Terminology Provider API
This one we’ve decided to dedicate to the previous product manager for MultiTerm. Primarily because we have broken a famous Trados tradition with the sample application… we’ve made it possible to add an Excel spreadsheet to your project and use it as a glossary without any conversion or importing required! It is a fairly basic implementation, it only allows source and target terms, synonyms, and forbidden terms… but it also allowed us to test a glossary with over one million entries (even more terms) and it works really well. It’s not going to be a good replacement for a tool like MultiTerm but if you only work with simple glossaries and don’t wish to work through converting to MultiTerm (even though it’s a doddle with the Glossary Converter) then this is a brilliant solution. Editing a simple glossary like this will always be simple using the features of Excel, and then you just plug and play!
Developers can find the source code in the Community Github site and anyone who might be interested to use it can find it in the OpenExchange here. I think this API is going to be a game changer in many ways because there are so many 3rd party terminology providers and dictionary providers out there who could take advantage of this and create a plugin that allows translators to use their products interactively and in a fully integrated manner… so I’m looking forward to watching this space! Notwithstanding that it’s basic terminology in a spreadsheet!
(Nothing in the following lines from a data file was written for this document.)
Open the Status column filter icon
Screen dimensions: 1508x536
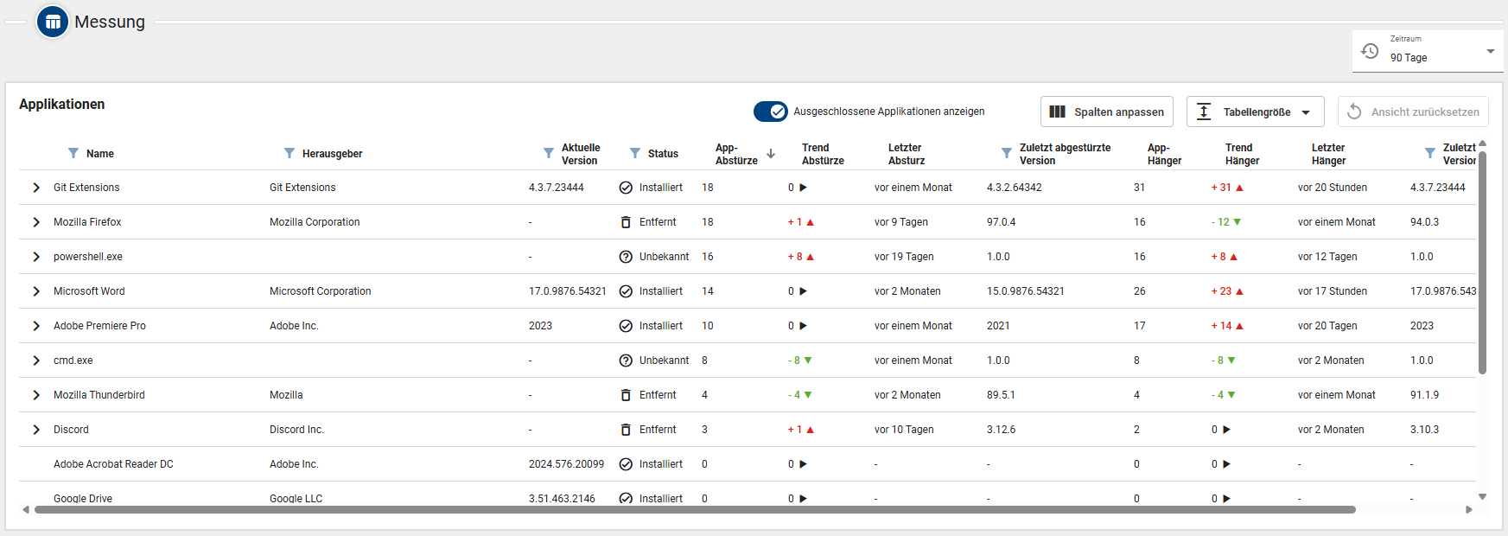click(635, 154)
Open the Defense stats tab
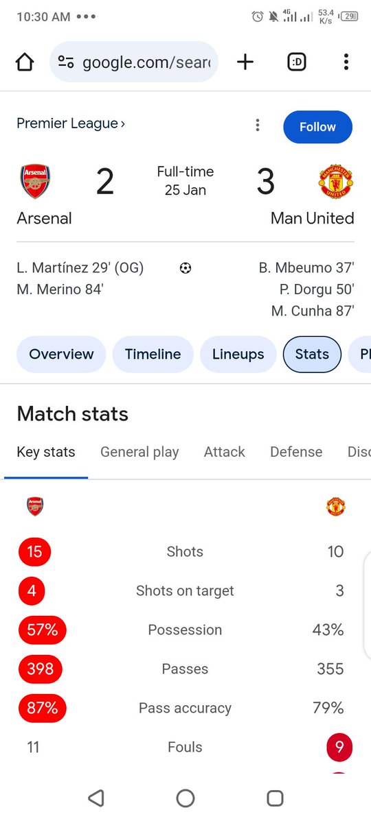This screenshot has width=371, height=823. [296, 452]
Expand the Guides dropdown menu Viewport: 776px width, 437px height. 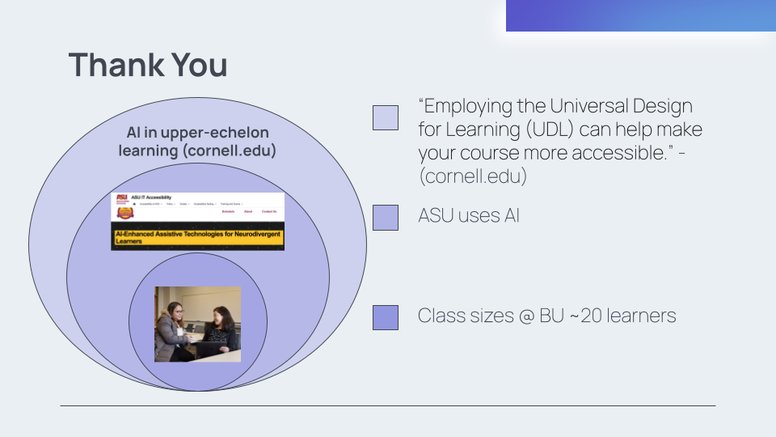[184, 204]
Now, how does it work? There’s a new way to select Terminology Providers very similar to the way we select a Translation Memory:
So a developer can now create a Terminology Provider that can be added to this list and made available to work in a similar way with regard to term recognition etc. as MultiTerm does now.
But that’s all I’m going to tell you about this application for now… I think this is such an important feature that the use of a spreadsheet as an interactive Glossary while translating deserves an article of its own… so I’m going to write one to coincide with the release of Studio 2015 SR2. Suffice to say, you can add/delete terms, use it for autosuggest and term recognition and couple of other new things that you can’t even do with MultiTerm!
For now, the message is that the SDL Language Platform is continuing to grow and in my opinion is becoming beyond doubt one of the most attractive platforms to invest into if you wish to build your business around its capabilities, integrate with your own systems, customise around your own workflows and enhance it’s functionality as you see fit.
So even if you’re not a developer, if you have an idea of how these APIs could benefit you then share it… share it with your employer, your colleagues, or even go find a developer to implement something just for you! If you ever wanted your tools to do more to suit the way you work now’s your chance to see it happen! And expect a lot more this year!!